## DOCUMENT EXCERPT
⟨

# Anyone with expertise on music boxes?



## Cwalker935 (Jun 11, 2016)

My wife is cleaning out her late mother's stuff and came home with 3 music boxes that were not working.  I took them apart supplied some gentle persuasion to the turning mechanisms and noticed that they were trying to turn on their own.  After couple of squirts of wd40 and a little more persuasion, they were all working great.  WD40 is probably not the best lubricant, should I get some sewing machine oil or something else to use?

One of the boxes is a small bust of Chopin and another is a bust of Brahams.  The third is a box from West Point that plays 4 separate tunes.  The pin drum slides back and forth on its own to automatically change the songs.  I have never had an interest in music boxes but these things are pretty cool.  Have no idea as to their age. The music box busts were made by Toriart.  The West Point box was made in Switzerland by Thorens.


----------



## jimmyz (Jun 11, 2016)

No expertise here, but my wife has taken several to a man in Williamsburg and has been happy with the results.


----------



## KenV (Jun 11, 2016)

Cody

Not an expert, but went to engineer school and have played with music boxes and mechanical movements like mantle clocks.

WD 40 is not a good choice.  It leaves a gummy residue.  Not surprising as it is mostly kerosene/mineral spirits.  Acetone is a better cleaner, and a fine oil such as used in clocks guns or sewing machines carefully applied (no aerosol spray cans unless masses of rust are present.  Think needle applicator.

Replacement movements have become quite expensive especially for multi-tune movements.  While music movements have been around a long time, most found are from the 30s through the 60s.  Electronics took over the lower end of the market after that.


----------



## plantman (Jun 11, 2016)

⟩

## DATA EXCERPTS
⟨

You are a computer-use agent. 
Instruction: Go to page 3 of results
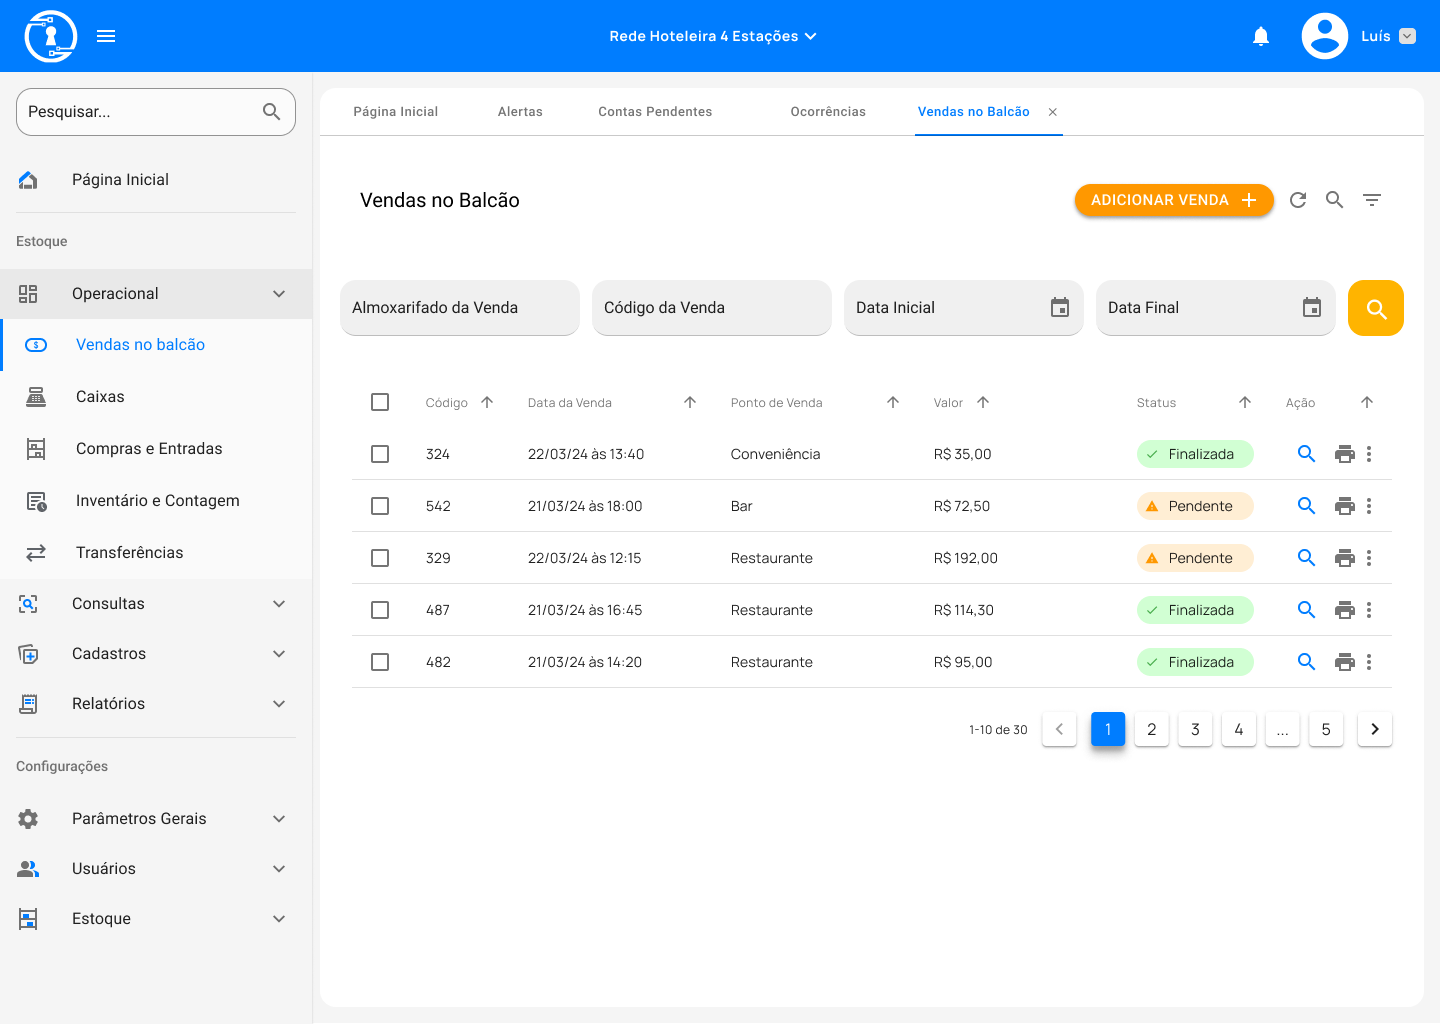1195,729
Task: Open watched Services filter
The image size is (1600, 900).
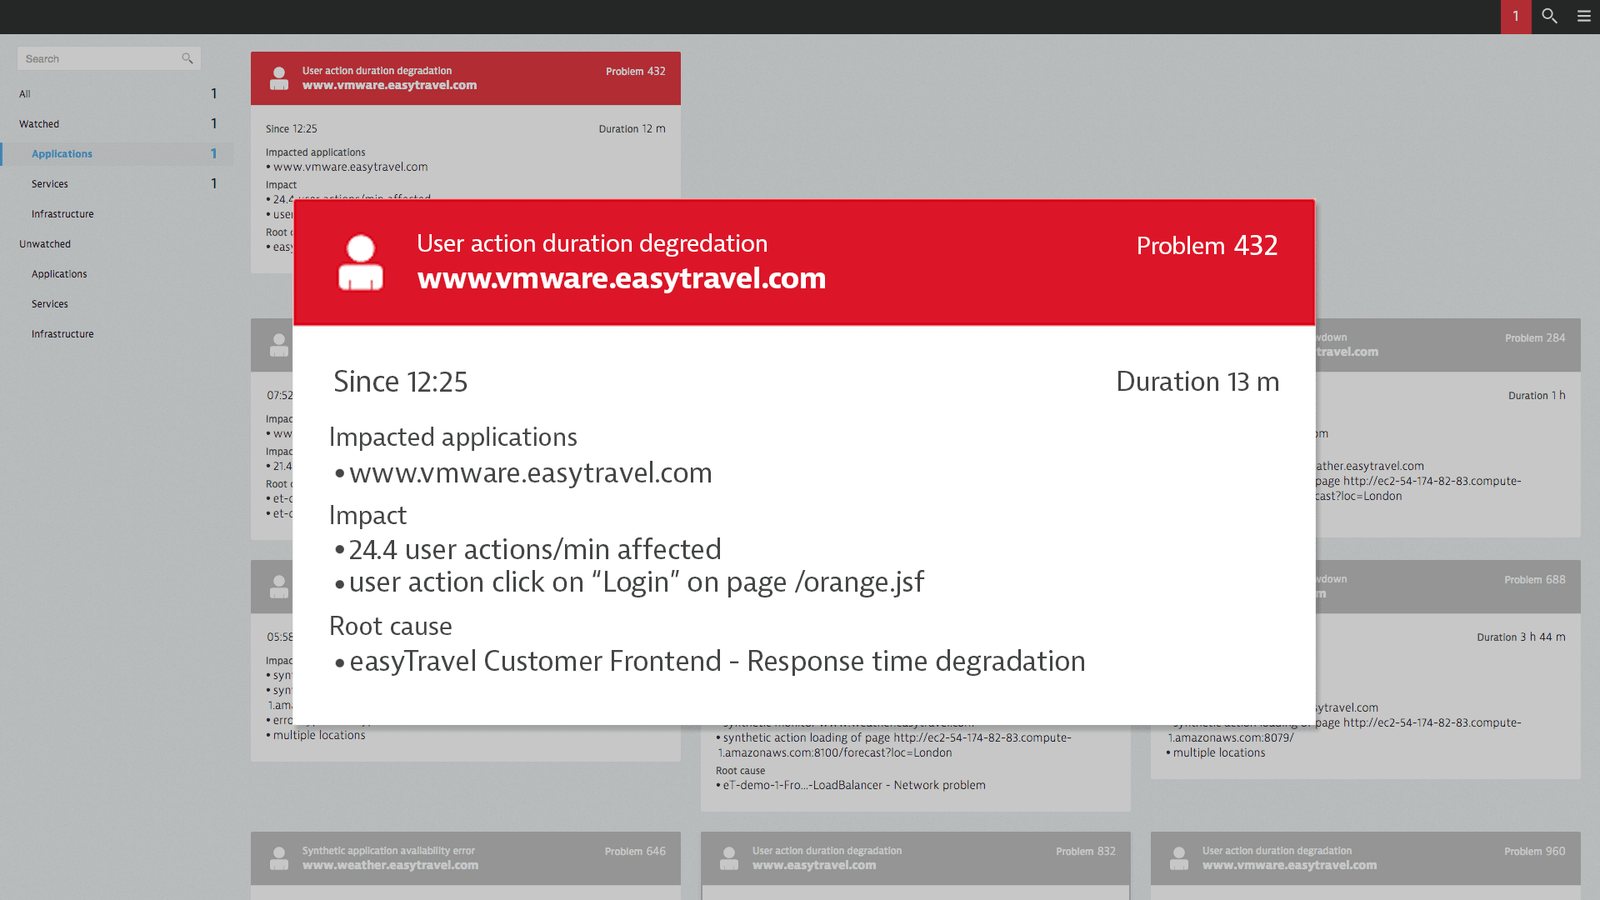Action: tap(117, 184)
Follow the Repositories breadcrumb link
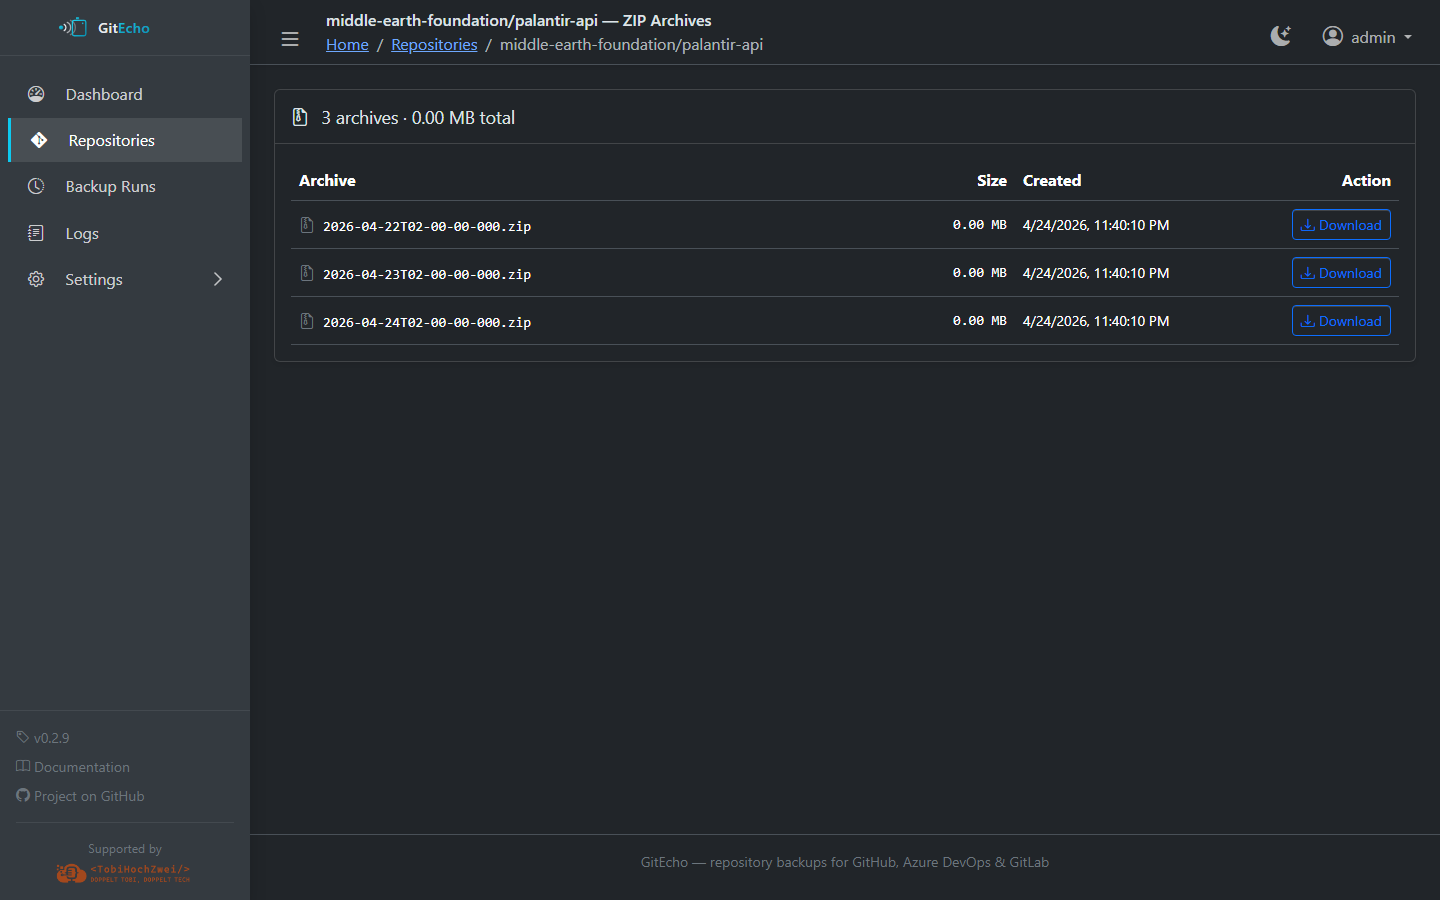 pos(434,45)
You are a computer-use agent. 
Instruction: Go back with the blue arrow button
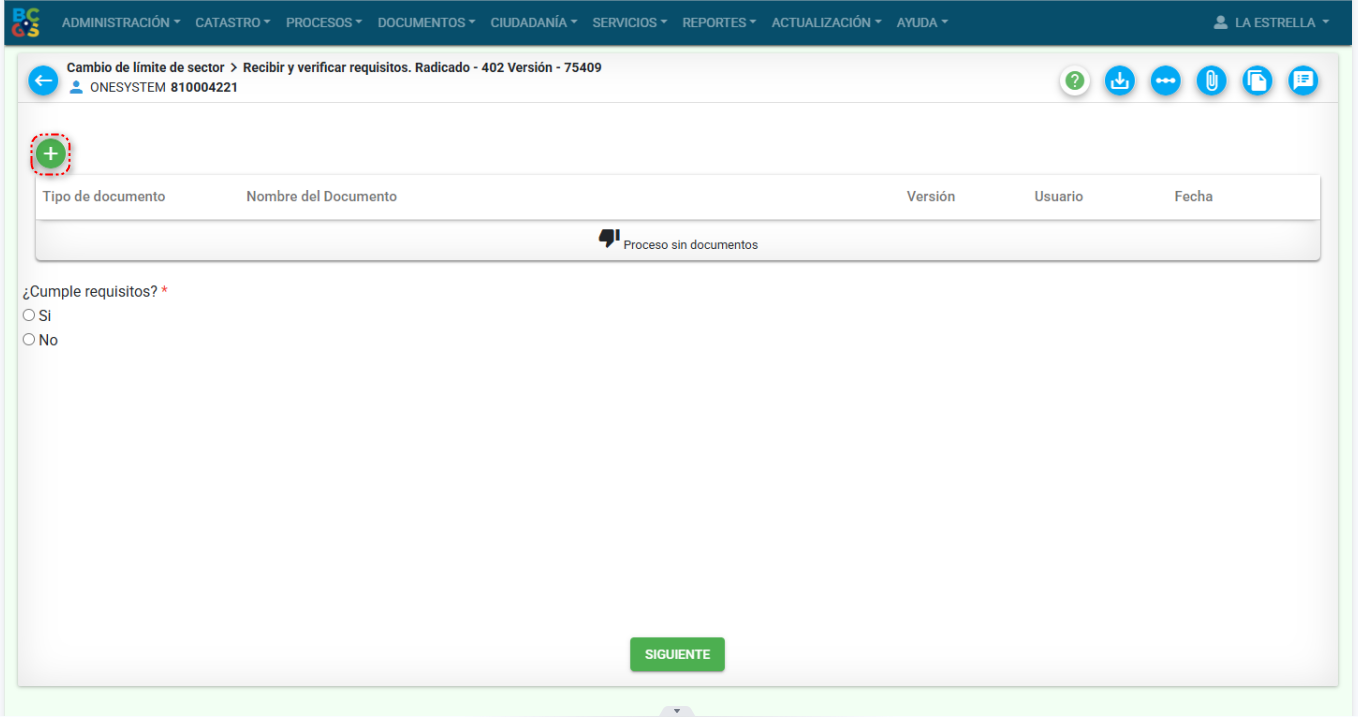(43, 81)
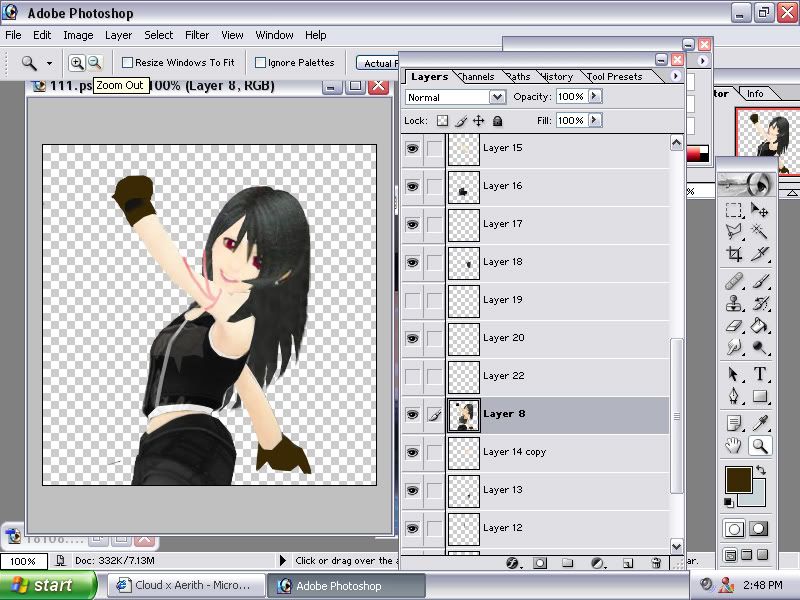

⟩

## WRITTEN PROBLEM A
List the usernames that head the posts in the music box thread.
## WRITTEN PROBLEM B
Render the lines of the records as a numbered list, leaving out blank lines and the pictures.

## FULL OUTPUT A
Cwalker935, jimmyz, KenV, plantman

## FULL OUTPUT B
1. You are a computer-use agent. 
2. Instruction: Go to page 3 of results
3. 1195,729
4. Task: Open watched Services filter
5. The image size is (1600, 900).
6. Action: tap(117, 184)
7. Follow the Repositories breadcrumb link
8.  pos(434,45)
9. You are a computer-use agent. 
10. Instruction: Go back with the blue arrow button
11. (43, 81)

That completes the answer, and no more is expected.